High-performance work system (HPWS) can be defined as a specific combination of HR practices, work structures, and processes that maximizes employee knowledge, skills, commitment, and flexibility (Bohlander & Snell, 2004, p. 690, Marchington and Wilkinson, 2008, P92). A basic aim of HPWS is leveraging human resource system to improve employees’ overall contribution and performance by enhancing their discretion, competency and commitment.
Among enormous researches of HPWS, researchers have empirically established a positive relationship between HPWS and a variety of organizational performance such as turnover (Guthrie, 2001; Huselid, 1995), labor productivity (Huselid, 1995), firm productivity (Guthrie, 2001), and firm financial performance (Guthrie, 2001; Huselid, 1995).

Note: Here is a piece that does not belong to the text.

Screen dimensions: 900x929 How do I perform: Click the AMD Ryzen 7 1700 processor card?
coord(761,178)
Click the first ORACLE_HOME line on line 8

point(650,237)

Before we discuss further about HPWS, we need to sort out its main conceptual companions: high-involvement work systems (HIWSs) and high-commitment management (HCM). ‘High commitment management’ (Walton 1985; Guest 2001a, 2001b; Wood & de Menezes, 1998) highlights the role of effective human resource management in enhancing employee commitment and thereby reducing the need for managerial control. And ‘high involvement work system’ (Wood 1999a; Lawler, 1986) is particularly used to emphasize the importance of opportunities for employees to make decisions and exercise discretion. ‘High performance work systems’ (Berg 1999; Appelbaum et al 2000), aim at reducing turnover, absenteeism and costs through a reduction in the need for control and monitoring (Ramsay et al., 2000). In comparison, HPWS appear to be more comprehensive as it usually entails effort on improving both employees’ commitment and involvement. Despite the variation in terminology, the concept is similar: a particular bundle of human resource practices have the potential to engender improved organizational performance (Hegan, 2006).